L’adjectif complexe, pour qualifier l’idée d’une régulation européenne de l’économie collaborative, relève de l’euphémisme. Comment réguler les géants américains sans provoquer de dégâts collatéraux sur l’écosystème européen de startup ? Comment imaginer des lois quand, même pour un même secteur comme les taxis, les règles changent parfois d’une ville à l’autre ? Comment ne pas courir en permanence après un secteur numérique en mouvement perpétuel ? Pour toutes ces raisons, et bien d’autres, la Commission européenne a publié début juin des éléments d’information sur l’économie collaborative et quelques lignes directrices associées. Objectif : accompagner les citoyens et les entreprises de l’Union dans leurs choix, et les gouvernements dans l’évolution de la régulation.

 

Attention aux dégâts collatéraux

L’Europe insiste en particulier sur le fait qu’une régulation de l’économie collaborative, quelque soit sa forme, ne doit pas être guidée par la défense d’acteurs établis. En clair, elle ne remet pas en cause la nécessité de réguler Uber, par exemple, mais l’idée de le faire uniquement pour protéger les taxis.

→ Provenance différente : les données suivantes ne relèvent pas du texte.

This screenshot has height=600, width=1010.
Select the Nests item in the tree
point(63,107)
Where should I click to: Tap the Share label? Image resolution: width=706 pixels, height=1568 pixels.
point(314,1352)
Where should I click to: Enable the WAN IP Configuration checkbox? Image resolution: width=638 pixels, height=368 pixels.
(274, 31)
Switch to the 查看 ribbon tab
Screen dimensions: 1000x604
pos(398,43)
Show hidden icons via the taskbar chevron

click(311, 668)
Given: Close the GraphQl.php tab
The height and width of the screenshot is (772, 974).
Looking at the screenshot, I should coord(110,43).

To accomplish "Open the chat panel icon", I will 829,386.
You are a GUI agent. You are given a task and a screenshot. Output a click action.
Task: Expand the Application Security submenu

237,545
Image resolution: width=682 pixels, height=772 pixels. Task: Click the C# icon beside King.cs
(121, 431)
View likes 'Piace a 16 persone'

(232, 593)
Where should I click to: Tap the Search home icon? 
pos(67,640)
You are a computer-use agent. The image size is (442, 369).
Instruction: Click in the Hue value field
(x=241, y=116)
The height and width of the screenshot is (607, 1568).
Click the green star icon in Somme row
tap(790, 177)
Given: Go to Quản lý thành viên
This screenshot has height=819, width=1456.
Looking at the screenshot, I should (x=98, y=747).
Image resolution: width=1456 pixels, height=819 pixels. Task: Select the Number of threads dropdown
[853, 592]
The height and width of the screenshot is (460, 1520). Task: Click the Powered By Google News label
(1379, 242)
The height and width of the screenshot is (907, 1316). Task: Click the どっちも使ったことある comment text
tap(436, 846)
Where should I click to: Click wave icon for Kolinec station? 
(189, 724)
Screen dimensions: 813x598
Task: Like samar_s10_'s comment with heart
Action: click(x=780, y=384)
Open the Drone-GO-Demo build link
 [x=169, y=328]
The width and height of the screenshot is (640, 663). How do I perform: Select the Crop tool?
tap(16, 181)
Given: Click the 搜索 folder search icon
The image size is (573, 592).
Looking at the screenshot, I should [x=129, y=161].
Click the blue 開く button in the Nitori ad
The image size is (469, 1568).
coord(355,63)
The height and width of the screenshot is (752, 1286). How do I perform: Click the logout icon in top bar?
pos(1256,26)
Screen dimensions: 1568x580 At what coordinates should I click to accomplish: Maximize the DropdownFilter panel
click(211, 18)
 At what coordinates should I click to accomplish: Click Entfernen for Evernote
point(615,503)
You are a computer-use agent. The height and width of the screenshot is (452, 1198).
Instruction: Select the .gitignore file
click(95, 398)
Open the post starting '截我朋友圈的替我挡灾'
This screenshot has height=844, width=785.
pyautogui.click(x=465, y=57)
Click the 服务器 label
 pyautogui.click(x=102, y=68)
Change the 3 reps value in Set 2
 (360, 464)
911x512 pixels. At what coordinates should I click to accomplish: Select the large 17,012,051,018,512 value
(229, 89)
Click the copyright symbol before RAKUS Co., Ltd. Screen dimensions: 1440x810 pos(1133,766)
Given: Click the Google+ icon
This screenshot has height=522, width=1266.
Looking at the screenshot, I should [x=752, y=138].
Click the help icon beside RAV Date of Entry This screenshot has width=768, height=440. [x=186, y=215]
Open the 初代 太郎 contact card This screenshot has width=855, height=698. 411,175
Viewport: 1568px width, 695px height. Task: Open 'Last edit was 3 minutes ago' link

La Commission complète avec une mise en garde contre la focalisation sur les deux grandes plates-formes californiennes de l’économie collaborative, Uber et AirBnB. Une législation qui viserait uniquement à freiner ces deux géants toucherait aussi, directement, tout un écosystème de startups européennes qui se développent dans leur sillage.

 

Pour la Commission, la première étape avant d’imaginer une nouvelle régulation, devrait être de regarder s’il n’existe pas déjà des lois applicables. Elle rappelle par exemple que si une plate-forme peut être qualifiée de fournisseur de service, il existe déjà une un corpus législatif adapté. Si elle n’est qu’un intermédiaire, en revanche, il n’est pas possible de lui appliquer de restriction, par exemple, sans imaginer de nouvelles dispositions. Comment savoir si une plates-formes est un fournisseur de service ? La commission explique que la suspicion est forte si elle exerce un contrôle sur trois choses : le prix du service, la manière dont il est rendu et enfin, des actifs utilisés par les membres pour rendre le service, tels que les véhicules, les appartements ou les licences.

 

Des seuils plutôt qu’une interdiction

Pour la Commission, l’engouement des citoyens pour cette économie n’est plus à remettre en cause. Qui plus est, certains pays membres l’accueillent favorablement et ont choisi de s’adapter, comme l'Estonie, les pays scandinaves, le Royaume-Uni. L’Estonie a ainsi réussi à faire collecter certaines taxes directement par les plates-formes. La Finlande a de son côté mis en place une nouvelle régulation des transports qui permet à des opérateurs sans licence d’exercer, à condition de ne pas dépasser 10000 euros de chiffre d'affaires annuel. Pour la Commission, le principe de seuil est d’ailleurs une bonne idée d’évolution de la régulation, tout comme le préconisait en 2015 Benoît Thieulin, alors président du CNNum.

 

En revanche, l’Europe voit d’un très mauvais œil certaines décisions radicales récentes prises par ses membres. Comme l’interdiction par Berlin d’AirBnB ou la demande de l’Espagne à ses opérateurs télécoms d’empêcher le téléchargement de l’app Uber, induisant qui plus est une discrimination entre les mobinautes espagnols et les autres citoyens européens. Pour la Commission, l’interdiction totale ne doit être que le tout dernier recours.

 

respecter les droits à la consommation et du travail

Avec ces lignes directrices, l’Europe espère que ses membres prendront les bonnes décisions. Mais elle entend bien aussi que les plates-formes de l’économie collaborative fassent leur part du travail. Ainsi, si elle estime que ces services sont plutôt transparents vis-à-vis des consommateurs avec leurs dispositifs de notation et de recommandation, elle ne les considère nullement exemptées de l’application du droit à la consommation. Tout est dans la complémentarité des deux. Même chose pour le droit du travail. Où faut-il placer le curseur entre un service occasionnel et un service professionnel ? La Commission ne répond pas, mais conseille aux Etats de se poser la question.